Durante a sessão solene em homenagem ao ao Dia Nacional do Aposentado, realizada no Plenário da Câmara na segunda-feira (29/03), a Confederação Brasileira de Aposentados e Pensionistas (Cobap) pediu a imediata votação desta e de outras matérias, como o projeto de lei (PL 1/07) que dá reajuste igual para as aposentadorias e o salário mínimo.

De acordo com o projeto, as aposentadorias e pensões devem ser reajustadas pelo índice de inflação mais o PIB integral, como acontece com o salário mínimo. Porém, o governo admite, no máximo, um aumento com base na inflação mais a metade do PIB. E a Cobap reclama de não ter sido ouvida nas negociações sobre o tema que o governo vem conduzindo com as grandes centrais sindicais, como a CUT e a Força Sindical.

O presidente da Cobap, Warley Gonçalles, teve um encontro com o presidente da Câmara, deputado federal Michel Temer e saiu da reunião dizendo que a palavra de ordem da categoria para os próximos dias será "pressão". "Se não colocar em pauta, nós vamos continuar fazendo o movimento. Estamos na rua e não vamos parar enquanto os nossos PLs não forem votados.
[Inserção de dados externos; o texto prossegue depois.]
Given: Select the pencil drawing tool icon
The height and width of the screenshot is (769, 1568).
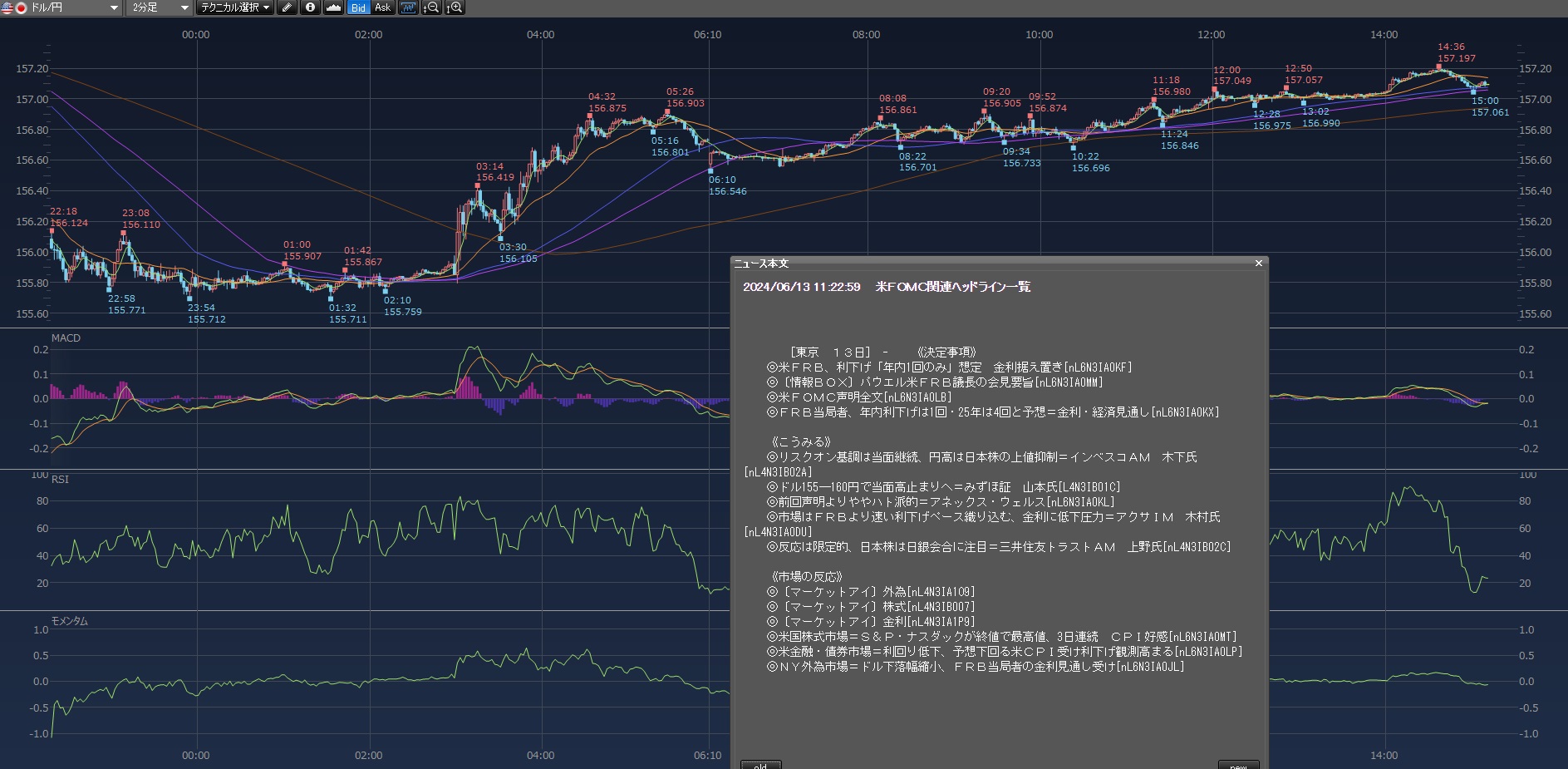Looking at the screenshot, I should click(x=287, y=7).
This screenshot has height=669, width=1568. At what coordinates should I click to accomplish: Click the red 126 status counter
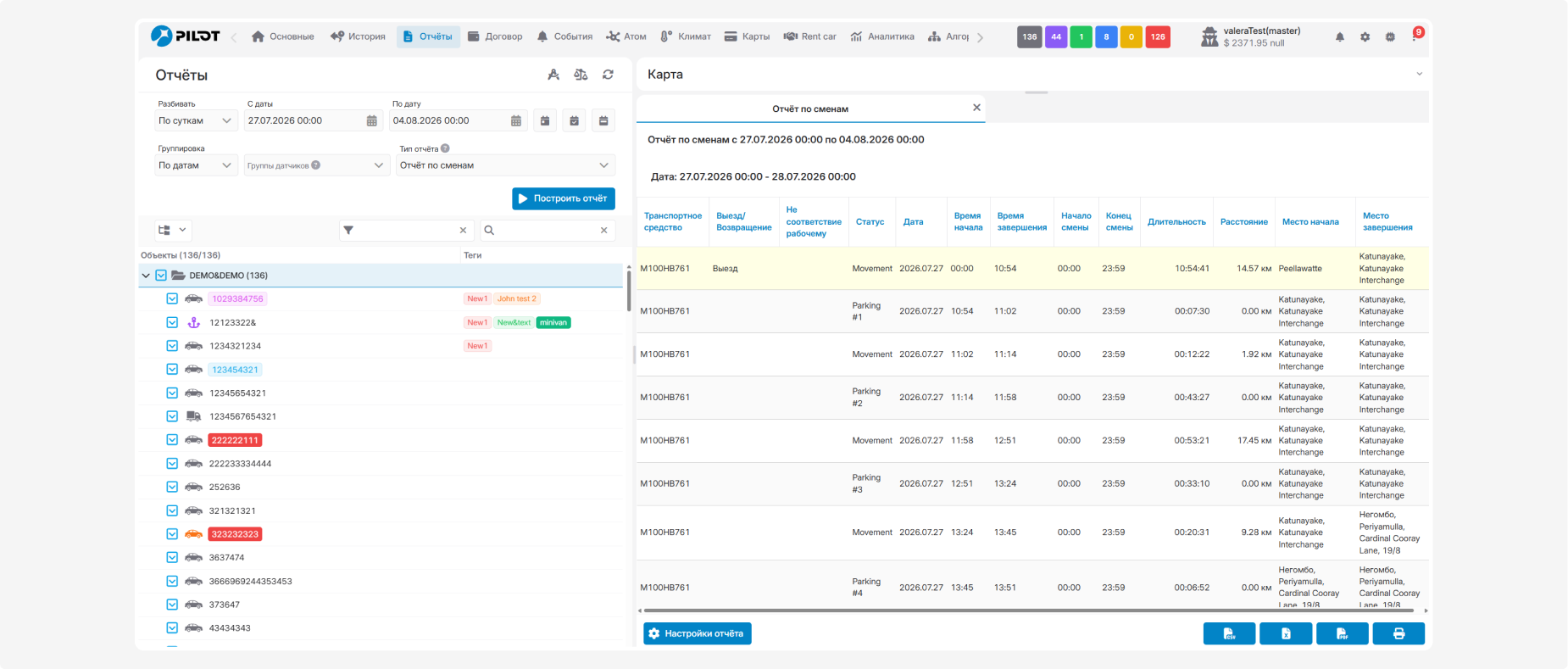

A luta continua e nós vamos contar a colaboração do presidente Michel e o apoio dos deputados aqui", afirmou.

Temer não se comprometeu com data para colocar a matéria em votação e incentivou a busca do diálogo com o ministro-chefe da Secretaria-Geral da Presidência, Luiz Dulci.

Agência Trabalhista de Notícias (com informações da Rádio Câmara)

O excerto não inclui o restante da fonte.